Schizonycha distinguenda

Scientific classification
- Kingdom: Animalia
- Phylum: Arthropoda
- Clade: Pancrustacea
- Class: Insecta
- Order: Coleoptera
- Suborder: Polyphaga
- Infraorder: Scarabaeiformia
- Family: Scarabaeidae
- Genus: Schizonycha
- Species: S. distinguenda
- Binomial name: Schizonycha distinguenda Moser, 1914

= Schizonycha distinguenda =

- Genus: Schizonycha
- Species: distinguenda
- Authority: Moser, 1914

Species of beetle

Schizonycha distinguenda is a species of beetle of the family Scarabaeidae. It is found in Tanzania.

== Description ==
Adults reach a length of about 12 mm. They are similar to Schizonycha abdicta. The frons is broad and the clypeus somewhat more densely covered with coarse punctures. The clypeus keel is strongly projecting in the middle, the anterior margin of the clypeus is only very weakly emarginate. On the pronotum, the rather robust punctures are widely spaced and irregular and bear small, bristle-like, whitish scales. The transverse ridge before the posterior margin is only very narrowly elongate.
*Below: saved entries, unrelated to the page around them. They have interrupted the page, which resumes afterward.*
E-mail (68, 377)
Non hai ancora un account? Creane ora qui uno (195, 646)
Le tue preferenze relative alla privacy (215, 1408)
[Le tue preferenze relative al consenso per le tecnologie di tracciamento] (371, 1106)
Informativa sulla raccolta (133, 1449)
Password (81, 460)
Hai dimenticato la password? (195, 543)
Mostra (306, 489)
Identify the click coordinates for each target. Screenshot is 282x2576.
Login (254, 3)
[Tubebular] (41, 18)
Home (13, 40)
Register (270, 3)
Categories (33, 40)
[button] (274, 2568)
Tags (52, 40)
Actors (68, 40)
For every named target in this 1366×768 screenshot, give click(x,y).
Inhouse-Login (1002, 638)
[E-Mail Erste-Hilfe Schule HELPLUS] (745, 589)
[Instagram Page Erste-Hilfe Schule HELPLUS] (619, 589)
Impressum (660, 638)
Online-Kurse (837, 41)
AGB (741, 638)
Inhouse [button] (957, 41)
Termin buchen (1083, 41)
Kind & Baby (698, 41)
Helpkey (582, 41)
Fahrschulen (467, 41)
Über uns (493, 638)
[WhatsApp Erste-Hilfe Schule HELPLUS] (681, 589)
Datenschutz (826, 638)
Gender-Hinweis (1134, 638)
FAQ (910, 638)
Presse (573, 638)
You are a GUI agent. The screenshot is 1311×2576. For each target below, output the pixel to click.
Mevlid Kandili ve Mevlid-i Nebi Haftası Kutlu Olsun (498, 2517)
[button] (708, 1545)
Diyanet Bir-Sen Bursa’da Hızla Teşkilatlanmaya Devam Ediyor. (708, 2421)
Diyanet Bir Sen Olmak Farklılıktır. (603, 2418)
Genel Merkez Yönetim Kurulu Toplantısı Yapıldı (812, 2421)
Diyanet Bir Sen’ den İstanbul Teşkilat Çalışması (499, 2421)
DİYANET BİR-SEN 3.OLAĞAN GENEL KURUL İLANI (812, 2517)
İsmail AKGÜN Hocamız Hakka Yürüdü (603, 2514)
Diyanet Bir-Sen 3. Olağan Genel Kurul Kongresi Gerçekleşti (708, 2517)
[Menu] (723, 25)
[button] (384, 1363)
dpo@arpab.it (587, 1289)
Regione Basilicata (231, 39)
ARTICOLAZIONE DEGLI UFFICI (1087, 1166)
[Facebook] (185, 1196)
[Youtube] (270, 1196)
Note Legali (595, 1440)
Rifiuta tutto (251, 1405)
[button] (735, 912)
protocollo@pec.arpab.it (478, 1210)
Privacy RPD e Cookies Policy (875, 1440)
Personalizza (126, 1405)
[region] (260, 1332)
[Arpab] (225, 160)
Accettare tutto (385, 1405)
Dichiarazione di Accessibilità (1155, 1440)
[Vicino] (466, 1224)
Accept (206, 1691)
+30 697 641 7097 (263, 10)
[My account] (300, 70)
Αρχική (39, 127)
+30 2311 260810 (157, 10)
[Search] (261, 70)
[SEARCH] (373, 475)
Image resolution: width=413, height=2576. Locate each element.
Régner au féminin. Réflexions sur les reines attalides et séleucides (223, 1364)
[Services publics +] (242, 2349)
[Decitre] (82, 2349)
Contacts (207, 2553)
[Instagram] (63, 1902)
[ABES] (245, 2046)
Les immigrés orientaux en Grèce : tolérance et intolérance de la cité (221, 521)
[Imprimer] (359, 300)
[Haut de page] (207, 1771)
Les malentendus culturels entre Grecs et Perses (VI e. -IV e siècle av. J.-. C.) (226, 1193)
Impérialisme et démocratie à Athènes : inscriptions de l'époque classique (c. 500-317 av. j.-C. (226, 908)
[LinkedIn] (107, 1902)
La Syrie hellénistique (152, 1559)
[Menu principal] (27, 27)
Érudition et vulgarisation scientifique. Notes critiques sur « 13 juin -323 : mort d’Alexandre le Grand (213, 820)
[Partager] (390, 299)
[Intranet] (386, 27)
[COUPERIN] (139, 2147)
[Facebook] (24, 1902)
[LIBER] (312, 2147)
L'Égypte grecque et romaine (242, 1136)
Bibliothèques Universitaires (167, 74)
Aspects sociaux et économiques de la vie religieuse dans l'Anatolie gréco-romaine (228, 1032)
The lateral margins are weakly notched and covered with erect setae. The anterior and posterior angles are obtusely angled. The scutellum bears a few scattered punctures. On the weakly transversely wrinkled elytra, the punctures are moderately dense and covered with whitish, scale-like setae. The pygidium is strongly punctate, and the punctures are slightly denser than on the elytra. The thorax is widely punctate in the middle, becoming more densely punctate laterally. The sides of the thorax, the episterna, and the hind coxae bear bristly hairs.